Acht Jahre war das Pferd alt, als es zu ihr kam. In dieser Zeit bauten beide eine enge Bindung auf. „Bei Adycate weiß ich genau, wie er reagiert. Ich muss keine Angst haben. Er ist sehr schnell, aber auch vorsichtig. Dadurch kann ich mit ihm gewinnen." Auch ein achtjähriger Oldenburger Wallach geht mit auf Springturniere: „Bis zu M-Springen — und auch er ist ein super Pferd", lobt Janin Stechow Zwei dreijährige Hengste stehen schon startbereit auf der Koppel des Ferien- und Reiterhofs Ruth Stechow. Einer davon ist der Halbbruder von Adycate. „In ihn stecke ich meine ganze Hoffnung. Er könnte auch ein gutes Springpferd werden", denkt die Reiterin in die Zukunft.
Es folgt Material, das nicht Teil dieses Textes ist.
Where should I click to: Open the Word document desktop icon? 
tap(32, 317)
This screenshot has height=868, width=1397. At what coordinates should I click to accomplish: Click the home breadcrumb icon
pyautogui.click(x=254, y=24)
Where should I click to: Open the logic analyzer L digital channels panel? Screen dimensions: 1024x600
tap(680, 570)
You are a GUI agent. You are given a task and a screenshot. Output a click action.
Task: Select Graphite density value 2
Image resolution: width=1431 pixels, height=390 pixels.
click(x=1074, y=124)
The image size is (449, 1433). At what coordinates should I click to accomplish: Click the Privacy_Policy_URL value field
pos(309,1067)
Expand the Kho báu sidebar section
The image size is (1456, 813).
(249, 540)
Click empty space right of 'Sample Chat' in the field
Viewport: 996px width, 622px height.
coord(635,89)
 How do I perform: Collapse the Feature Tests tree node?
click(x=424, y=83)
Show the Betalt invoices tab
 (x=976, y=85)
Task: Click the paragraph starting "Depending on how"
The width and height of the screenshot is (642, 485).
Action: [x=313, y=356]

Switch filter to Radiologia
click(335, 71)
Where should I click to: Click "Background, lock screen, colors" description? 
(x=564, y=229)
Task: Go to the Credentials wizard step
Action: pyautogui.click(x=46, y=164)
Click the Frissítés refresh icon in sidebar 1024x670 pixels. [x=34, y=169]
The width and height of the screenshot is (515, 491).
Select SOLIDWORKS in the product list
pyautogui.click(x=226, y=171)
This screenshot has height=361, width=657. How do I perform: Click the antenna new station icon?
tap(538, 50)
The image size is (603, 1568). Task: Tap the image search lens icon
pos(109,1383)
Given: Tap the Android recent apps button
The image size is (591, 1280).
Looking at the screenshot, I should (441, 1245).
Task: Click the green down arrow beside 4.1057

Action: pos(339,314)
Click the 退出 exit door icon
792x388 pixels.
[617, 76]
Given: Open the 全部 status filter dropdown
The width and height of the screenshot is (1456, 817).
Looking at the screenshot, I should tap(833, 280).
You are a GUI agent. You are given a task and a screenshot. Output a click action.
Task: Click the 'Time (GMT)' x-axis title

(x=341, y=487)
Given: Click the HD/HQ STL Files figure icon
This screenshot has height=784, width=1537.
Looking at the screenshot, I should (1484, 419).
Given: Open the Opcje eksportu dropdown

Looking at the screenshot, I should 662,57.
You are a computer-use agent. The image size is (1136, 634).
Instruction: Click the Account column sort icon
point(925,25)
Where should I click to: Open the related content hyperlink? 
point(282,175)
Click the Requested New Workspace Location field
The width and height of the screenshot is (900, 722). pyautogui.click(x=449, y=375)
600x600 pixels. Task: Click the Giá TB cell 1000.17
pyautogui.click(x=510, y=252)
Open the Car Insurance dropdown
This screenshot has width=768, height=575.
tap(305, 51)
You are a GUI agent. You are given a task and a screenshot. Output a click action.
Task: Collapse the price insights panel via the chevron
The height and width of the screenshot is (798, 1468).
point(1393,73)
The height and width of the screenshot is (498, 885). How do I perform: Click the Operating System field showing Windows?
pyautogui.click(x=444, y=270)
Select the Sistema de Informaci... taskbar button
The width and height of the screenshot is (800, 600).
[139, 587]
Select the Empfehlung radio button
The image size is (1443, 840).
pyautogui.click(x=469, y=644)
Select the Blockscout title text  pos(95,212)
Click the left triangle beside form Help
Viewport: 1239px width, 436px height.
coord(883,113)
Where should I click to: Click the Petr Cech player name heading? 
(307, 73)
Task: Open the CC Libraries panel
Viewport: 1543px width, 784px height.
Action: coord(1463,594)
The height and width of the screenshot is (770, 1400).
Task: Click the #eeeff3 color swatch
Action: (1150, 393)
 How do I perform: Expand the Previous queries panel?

Beide jungen Pferde wird Janin Stechow ab dem Sommer trainieren: „Es sind dann die ersten jungen Pferde, die ich ausbilde und ich freue mich schon drauf."

Ruth Stechow ist die Großmutter der jungen Frau, die ihre Liebe zu den Pferden an die Enkelin weitergab und sie auch ermutigte, mit drei Jahren erstmals auf einem Pony zu reiten. Vier Jahre nach dem ersten Reitversuch absolvierte Janin Stechow bereits Springturniere und bekam von ihrer Oma ein eigenes Pony. Als der Umstieg vom Pony auf ein Großpferd erfolgen musste, wurde Adycate ausprobiert. Es klappte auf Anhieb und so zog er in eine Box auf die Reitanlage.

Bis zum 21. Lebenjahr nahm die junge Frau erfolgreich viermal an deutschen Meisterschaften der Junioren und Jungen Reiter teil und qualifizierte sich zweimal für den „Preis der Besten“ Jugendreiter Deutschlands. Auch beim Salut-Festival in Aachen war sie dabei. Viele M- und S-Springen absolvierte die Wittenbeckerin mit Bravour und holte zweimal den Landessieg in der M/S Klasse im Springreiten der Frauen.

Mit dem Ende der Juniorenzeit gelten anderen Voraussetzungen: „Ich muss für mich selbst sehen, wie ich wo an welchen Turnieren teilnehme. Große Turniere sind es deshalb weniger geworden. Es bleibt für mich jedoch ein Hobby."

Anders als ihr Lebenspartner Richard Robinson, mit dem sie seit fast fünf Jahren zusammen ist und der in Satow auf einer Reitanlage tätig ist. Beide lernten sich während eines Turniers kennen. Der gebürtige Brite kommt ebenfalls aus dem Springsport und ist dort sehr erfolgreich. Mehrere Male nahm er am Bundes-Championat in Warendorf teil und gewann 2015 in Bonhomme die große Tour und somit den Ritt um das „Weiß-Goldene Pferd“. Für beide steht Pferdesport an erster Stelle. „Da bleibt kaum Zeit für anderes", meint Janin Stechow, bedauert es aber nicht.

Jeden Tag verbringt sie nach der Arbeit im Stall. „Das ist ein wichtiger Teil in meinem Leben." Für die junge Frau beginnt die Zukunft mit der Ausbildung der Jungpferde. „Vielleicht habe ich nochmal solch ein Pferd wie Adycate", hofft sie.